Mirroring the minds of many laboring grad students, Cham brought up the negative aspects of procrastination and the reputation it has acquired.
“Why can’t we just do the things we’re supposed to do, instead of doing other things, and then you feel guilty and depressed about them to the point where you don’t even enjoy those things that you used to enjoy?” he asked. “It might have something to do with the fact that we just don’t want to do these things.”
To answer, Cham brought up a former professor of his, Bernie Roth, who had a habit of stunning his stressed out graduate classes with the simple statement: “In life, there’s nothing you have to do.

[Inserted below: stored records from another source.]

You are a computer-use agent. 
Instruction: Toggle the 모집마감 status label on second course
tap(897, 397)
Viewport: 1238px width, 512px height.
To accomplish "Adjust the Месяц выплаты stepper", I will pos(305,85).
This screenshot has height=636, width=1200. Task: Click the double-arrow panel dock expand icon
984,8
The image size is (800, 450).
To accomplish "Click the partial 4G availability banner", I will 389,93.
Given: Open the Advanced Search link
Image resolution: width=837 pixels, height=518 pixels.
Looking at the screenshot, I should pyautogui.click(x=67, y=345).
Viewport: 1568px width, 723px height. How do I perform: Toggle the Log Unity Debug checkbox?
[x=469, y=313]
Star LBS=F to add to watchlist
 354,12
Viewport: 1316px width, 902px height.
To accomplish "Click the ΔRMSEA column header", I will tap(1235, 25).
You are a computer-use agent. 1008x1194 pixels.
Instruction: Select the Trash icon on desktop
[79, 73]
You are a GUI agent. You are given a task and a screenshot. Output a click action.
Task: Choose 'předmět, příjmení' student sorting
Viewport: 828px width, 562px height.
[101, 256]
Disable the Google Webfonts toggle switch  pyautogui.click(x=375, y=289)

Nobody’s making you do anything. Everything you do, you do because you want to do it.”
Beyond procrastination, Cham’s talk explored the ironic qualities of various aspects of graduate school life, such as his own version of the physics equation F=ma: “Your age of graduation is proportional to your motivation and inversely proportional to the flexibility of your adviser,” and Cham’s lighthearted reminder that, contrary to students’ anxieties, their professors do not think they are idiots, — mostly because they don’t think about them at all.
While the majority of the presentation poked fun at academia, Cham sobered briefly to comfort his audience about the importance of their graduate years, in spite of their difficulty. “In grad school you learn the ability to teach yourself. … You become a self-learner. You have to think analytically … and you learn to keep in mind the big picture of things and communicate that to other people.”
He ended with a final quip: “The most important thing I learned in grad school was how to give a one hour presentation in any topic — including procrastination.”